Literature DB >> 27837702

Plasmablastic lymphoma: oral presentation in patient suffering from osteradionecrosis of the jaw.

C Kichenbrand1, C Egloff2, J Guillet3, B Delaître1, C Bastien4, A Leroux5, G Dolivet2, B Phulpin6.   

Abstract

INTRODUCTION: We describe here an unusual presentation of a plasmablastic lymphoma in a patient suffering from an osteoradionecrosis of the jaw. PRESENTATION OF CASE: We report the case of a 64-year-old patient who was followed up on oncology because of an oropharyngeal cancer treated by a combined procedure of both surgery and radio-chemotherapy procedure. This patient developed an osteoradionecrosis of the jaw. In the vicinity of this necrotic area appeared an ulceration which could evoke a new necrotic area. Given the persistence of this ulceration, a biopsy was performed which highlighted a plasmablastic lymphoma oral localization. DISCUSSION: The plasmablastic lymphoma, belonging to the diffuse large B-cell lymphoma family, is a very aggressive and unusual form of cancer with poor prognosis. If it is found mainly in patients with positive HIV, in whom it was first described, it is also found in immunosuppressed patients such as transplanted patients or patients suffering from leukaemia.
CONCLUSION: Plasmablastic lymphoma is a rare and an aggressive pathology in immunocompetent patients.
Copyright © 2016 The Authors. Published by Elsevier Ltd.. All rights reserved.

Entities:  

Keywords:  Head and neck oncology; Osteoradionecrosis; Plasmablastic lymphoma; Radiotherapy

Year:  2016        PMID: 27837702      PMCID: PMC5107732          DOI: 10.1016/j.ijscr.2016.10.075

Source DB:  PubMed          Journal:  Int J Surg Case Rep        ISSN: 2210-2612


Introduction

We describe here an unusual presentation of a plasmablastic lymphoma in a patient suffering from an osteonecrosis of the jaw. We will also discuss the diagnostic pitfalls as well as present a short literature review.

Presentation of case

M. S., 64 years old, had a primitive right oropharyngeal tumour ranked T3N1M0, for which he was treated by a surgery associated with radio-chemotherapy. This patient had a smoking and alcoholism background, and a gastro oesophageal reflux disease. In December 2008, he had an initial dental consultation before radiotherapy (Fig. 1).

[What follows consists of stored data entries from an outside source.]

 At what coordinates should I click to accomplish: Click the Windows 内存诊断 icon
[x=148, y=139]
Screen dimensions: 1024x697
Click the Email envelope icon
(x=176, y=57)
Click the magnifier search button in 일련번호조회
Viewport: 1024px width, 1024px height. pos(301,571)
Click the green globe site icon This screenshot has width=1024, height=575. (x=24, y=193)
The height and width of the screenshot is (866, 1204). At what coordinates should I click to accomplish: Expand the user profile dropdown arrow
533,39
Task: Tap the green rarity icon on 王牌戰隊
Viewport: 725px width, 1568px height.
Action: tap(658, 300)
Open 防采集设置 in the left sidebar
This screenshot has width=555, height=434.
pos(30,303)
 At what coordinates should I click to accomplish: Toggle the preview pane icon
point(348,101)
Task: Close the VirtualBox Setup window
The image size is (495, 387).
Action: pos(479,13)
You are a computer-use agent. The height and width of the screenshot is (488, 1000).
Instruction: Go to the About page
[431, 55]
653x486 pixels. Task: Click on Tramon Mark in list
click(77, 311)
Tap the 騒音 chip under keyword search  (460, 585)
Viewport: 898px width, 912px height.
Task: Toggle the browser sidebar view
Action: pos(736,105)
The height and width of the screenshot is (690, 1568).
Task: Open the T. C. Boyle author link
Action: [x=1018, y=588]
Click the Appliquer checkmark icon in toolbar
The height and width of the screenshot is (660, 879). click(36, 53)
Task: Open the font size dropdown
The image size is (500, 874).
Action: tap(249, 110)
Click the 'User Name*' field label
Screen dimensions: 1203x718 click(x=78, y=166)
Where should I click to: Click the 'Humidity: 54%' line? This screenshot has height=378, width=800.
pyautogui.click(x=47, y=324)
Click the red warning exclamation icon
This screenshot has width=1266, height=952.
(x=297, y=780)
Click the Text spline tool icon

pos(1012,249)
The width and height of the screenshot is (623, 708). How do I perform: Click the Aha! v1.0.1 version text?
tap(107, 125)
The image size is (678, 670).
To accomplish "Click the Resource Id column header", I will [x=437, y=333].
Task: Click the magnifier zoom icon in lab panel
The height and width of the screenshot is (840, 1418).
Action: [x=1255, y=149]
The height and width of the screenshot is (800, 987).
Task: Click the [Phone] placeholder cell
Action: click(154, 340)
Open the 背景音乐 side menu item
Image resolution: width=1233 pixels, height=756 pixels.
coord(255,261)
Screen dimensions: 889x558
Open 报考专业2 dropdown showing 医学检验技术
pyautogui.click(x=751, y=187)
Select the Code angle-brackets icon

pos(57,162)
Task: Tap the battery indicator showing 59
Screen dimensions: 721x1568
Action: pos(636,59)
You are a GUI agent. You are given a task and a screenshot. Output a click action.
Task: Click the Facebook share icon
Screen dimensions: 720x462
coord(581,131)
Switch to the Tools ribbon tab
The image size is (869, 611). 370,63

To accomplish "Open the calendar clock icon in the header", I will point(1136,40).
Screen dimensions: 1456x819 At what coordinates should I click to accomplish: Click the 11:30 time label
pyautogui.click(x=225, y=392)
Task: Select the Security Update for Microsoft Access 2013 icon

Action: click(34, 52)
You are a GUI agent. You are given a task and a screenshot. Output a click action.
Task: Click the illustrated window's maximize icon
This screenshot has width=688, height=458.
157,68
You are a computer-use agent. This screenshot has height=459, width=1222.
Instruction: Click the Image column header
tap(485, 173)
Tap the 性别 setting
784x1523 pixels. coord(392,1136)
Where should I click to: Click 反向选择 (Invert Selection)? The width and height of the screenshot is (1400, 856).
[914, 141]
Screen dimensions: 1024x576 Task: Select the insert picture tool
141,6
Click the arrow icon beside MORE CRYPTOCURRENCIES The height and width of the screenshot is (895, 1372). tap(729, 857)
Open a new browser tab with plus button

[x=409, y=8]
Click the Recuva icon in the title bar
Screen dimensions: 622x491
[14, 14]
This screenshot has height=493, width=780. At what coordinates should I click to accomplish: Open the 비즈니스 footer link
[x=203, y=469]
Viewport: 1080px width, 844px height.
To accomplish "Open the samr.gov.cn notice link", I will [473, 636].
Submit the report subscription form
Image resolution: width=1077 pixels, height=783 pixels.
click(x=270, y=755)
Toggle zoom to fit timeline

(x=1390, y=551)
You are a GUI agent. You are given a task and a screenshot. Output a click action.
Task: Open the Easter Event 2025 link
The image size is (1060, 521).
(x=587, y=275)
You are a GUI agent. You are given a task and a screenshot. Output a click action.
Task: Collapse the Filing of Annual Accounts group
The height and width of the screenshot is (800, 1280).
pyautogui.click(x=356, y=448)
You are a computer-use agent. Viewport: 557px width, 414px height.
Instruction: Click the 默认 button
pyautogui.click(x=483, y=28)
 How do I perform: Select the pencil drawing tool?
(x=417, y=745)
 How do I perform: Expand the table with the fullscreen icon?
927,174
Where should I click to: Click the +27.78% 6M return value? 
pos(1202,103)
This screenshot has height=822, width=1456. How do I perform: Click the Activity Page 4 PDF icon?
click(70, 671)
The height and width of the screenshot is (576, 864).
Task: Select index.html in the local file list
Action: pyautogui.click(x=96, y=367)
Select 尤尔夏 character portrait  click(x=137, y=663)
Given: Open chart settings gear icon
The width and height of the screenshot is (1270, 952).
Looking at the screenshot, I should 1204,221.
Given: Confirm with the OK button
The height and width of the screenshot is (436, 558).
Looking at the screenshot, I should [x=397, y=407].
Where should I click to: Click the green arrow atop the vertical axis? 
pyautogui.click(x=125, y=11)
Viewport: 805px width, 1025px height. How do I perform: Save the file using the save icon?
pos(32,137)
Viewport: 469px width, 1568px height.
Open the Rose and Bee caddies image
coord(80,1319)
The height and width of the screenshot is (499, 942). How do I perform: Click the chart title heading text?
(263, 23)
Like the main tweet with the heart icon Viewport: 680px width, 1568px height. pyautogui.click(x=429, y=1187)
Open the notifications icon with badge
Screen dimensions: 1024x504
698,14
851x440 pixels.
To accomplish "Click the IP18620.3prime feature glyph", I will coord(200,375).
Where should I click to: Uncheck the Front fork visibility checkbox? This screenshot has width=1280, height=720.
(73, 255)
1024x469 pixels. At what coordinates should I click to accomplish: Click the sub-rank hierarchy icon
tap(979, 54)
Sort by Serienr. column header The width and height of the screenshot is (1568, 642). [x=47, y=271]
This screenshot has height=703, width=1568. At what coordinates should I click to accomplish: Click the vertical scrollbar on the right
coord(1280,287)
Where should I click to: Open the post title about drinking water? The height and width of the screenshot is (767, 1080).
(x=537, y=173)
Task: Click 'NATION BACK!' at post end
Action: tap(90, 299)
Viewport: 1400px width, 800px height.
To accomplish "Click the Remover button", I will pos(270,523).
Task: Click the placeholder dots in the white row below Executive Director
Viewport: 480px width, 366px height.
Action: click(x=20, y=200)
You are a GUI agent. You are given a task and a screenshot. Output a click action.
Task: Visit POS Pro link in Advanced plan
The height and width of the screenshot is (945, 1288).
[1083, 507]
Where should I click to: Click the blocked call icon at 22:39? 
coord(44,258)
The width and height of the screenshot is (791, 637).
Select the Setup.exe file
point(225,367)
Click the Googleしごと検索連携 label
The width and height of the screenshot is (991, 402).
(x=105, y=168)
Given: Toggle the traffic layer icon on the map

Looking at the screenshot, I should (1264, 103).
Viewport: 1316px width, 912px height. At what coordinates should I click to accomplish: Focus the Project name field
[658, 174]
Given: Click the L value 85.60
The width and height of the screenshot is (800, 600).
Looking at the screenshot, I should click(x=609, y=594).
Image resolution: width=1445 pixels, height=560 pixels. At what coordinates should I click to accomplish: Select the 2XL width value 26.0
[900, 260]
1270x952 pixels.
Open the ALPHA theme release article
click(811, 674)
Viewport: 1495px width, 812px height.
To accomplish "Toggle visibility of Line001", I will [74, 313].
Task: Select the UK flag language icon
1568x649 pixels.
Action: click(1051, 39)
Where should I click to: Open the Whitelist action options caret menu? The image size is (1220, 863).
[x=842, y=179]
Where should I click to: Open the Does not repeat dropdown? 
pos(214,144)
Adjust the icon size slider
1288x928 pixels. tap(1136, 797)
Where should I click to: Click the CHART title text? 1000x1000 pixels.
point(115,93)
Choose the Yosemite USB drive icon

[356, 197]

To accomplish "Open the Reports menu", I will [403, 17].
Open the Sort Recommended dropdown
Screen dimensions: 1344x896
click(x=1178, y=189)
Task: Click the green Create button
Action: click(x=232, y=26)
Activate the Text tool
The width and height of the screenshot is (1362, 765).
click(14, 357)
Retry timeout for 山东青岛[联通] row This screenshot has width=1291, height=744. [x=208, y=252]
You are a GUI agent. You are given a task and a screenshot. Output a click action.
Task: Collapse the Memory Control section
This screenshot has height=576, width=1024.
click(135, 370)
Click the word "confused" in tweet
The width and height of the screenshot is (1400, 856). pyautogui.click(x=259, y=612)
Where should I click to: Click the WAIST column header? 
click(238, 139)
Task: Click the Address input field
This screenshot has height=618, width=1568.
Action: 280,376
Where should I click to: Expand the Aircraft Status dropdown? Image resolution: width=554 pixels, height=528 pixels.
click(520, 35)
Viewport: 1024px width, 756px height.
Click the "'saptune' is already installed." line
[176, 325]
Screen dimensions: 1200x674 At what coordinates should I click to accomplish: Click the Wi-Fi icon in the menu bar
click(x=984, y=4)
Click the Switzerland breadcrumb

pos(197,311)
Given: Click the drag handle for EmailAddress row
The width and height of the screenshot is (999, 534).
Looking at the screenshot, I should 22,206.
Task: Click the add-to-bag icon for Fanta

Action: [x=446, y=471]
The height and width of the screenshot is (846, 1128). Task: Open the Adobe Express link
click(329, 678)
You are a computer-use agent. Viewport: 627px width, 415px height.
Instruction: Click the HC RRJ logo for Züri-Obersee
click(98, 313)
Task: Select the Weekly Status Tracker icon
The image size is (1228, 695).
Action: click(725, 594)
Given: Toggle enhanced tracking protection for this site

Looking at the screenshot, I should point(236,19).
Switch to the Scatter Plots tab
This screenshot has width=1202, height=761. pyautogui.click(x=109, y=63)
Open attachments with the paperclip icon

The field of irradiation included the whole maxillary and the bilateral posterior mandibular areas up to the second premolars. Consequently teeth number 37/38/47/48 were extracted and the healing was acquired before the radiotherapy began. A prevention of radio-induced tooth decay was instaured with a daily local fluoridation.
Fig. 1

First dental panoramic x-ray images (December 2008).

In May 2009, the patient came back for a routine check. He no long wore his fluoridation mouthguard. Consequently we observed teeth decay. Furthermore, an area of bone exposition (3 mm large, 17 mm long) was found on the mandibulary left molar area. Bone sequestra were removed. We insisted on the necessity of teeth brushing and daily fluoride gel application. The patient came in for regular check-ups and three months later we noted a slow but progressive epithelialization on the necrotic area. Due to the remoteness of his home he was sent back to his treating dentist for dental follow-up and prosthetic rehabilitation. In December 2010, the patient developed a cancer recurrence on the soft palate and right tonsil, successfully treated by a single surgery. In May 2011, the patient came back at the request of his radiotherapist. As he was not compliant with oral hygiene and fluoride gel application, all the remaining teeth presented important decays. Consequently the 21 remaining teeth were removed under general anesthesia and Amoxicillin/Clavulanic acid (3 g per day, during 10 day) was prescribed. Postoperatively the healing was on the good way. Consequently the patient was sent to his treating dentist to perform regular control. In October 2011, the patient presented an osteoradionecrosis with 3 bone exposure areas: one (2 mm) facing the lower premolar area, one (3 mm) on the right retromolar process and another one on the top right molar area. A bone milling until having a bone bleeding was performed, the patient was treated with antibiotics (Amoxicillin/Clavulanic acid 3 g per day, during three weeks) and local cleaning with chlorhexidine. The patient was followed every 2 months all along the year 2012. At each time we noticed a very slow but favourable cicatrisation, despite the persistence of a small bone exposure on the right tuber maxillae (4 mm). During the same period the patient was examinated by both his surgeon and radiotherapist, who found no clinical or biological abnormality. On February 2013, an asymptomatic ulceration (diameter 1.5 cm) with an erythematous border was observed on the right maxillary tuberosity. The patient was seen with a dental panoramic x-ray images and a cone beam witch highlighted a bone necrosis (Fig. 2). Due to the persistence of the ulceration, a biopsy was performed (Fig. 3).
Fig. 2

Imaging highlighting a bone necrosis.

A: Second dental panoramic x-ray images (January 2013).

B: Cone beam slide.

Fig. 3

Aspect of the buccal ulceration.

The pathology results revealed a malpighian mucosa with a lymphomatic proliferation, made of large cells, some with a plasmocytoid aspect, an abundant cytoplasm, eccentrically placed nuclei, hypertrophic nucleoli, and hindwings chromatin (Fig. 4). The immunohistochemistry review was negative for the CD 20, CD 10, BCL 2 and CD 30 cells, but found positive CD 79 cells and many tumoral positive CD 38 cells. The histological type was in favour of a plasmablastic lymphoma. A second examination and a research of Eptsein Barr Virus were performed. In situ hybridation made with EBER probe points revealed the presence of EBV transcript in every lymphomatics cells (Fig. 5). Considering this diagnosis, the patient was sent to the haematologist. Unfortunately the patient died six months after diagnosis.
Fig. 4

Histological analysis.

A: Abnormal cells pointed by HES coloration (×400).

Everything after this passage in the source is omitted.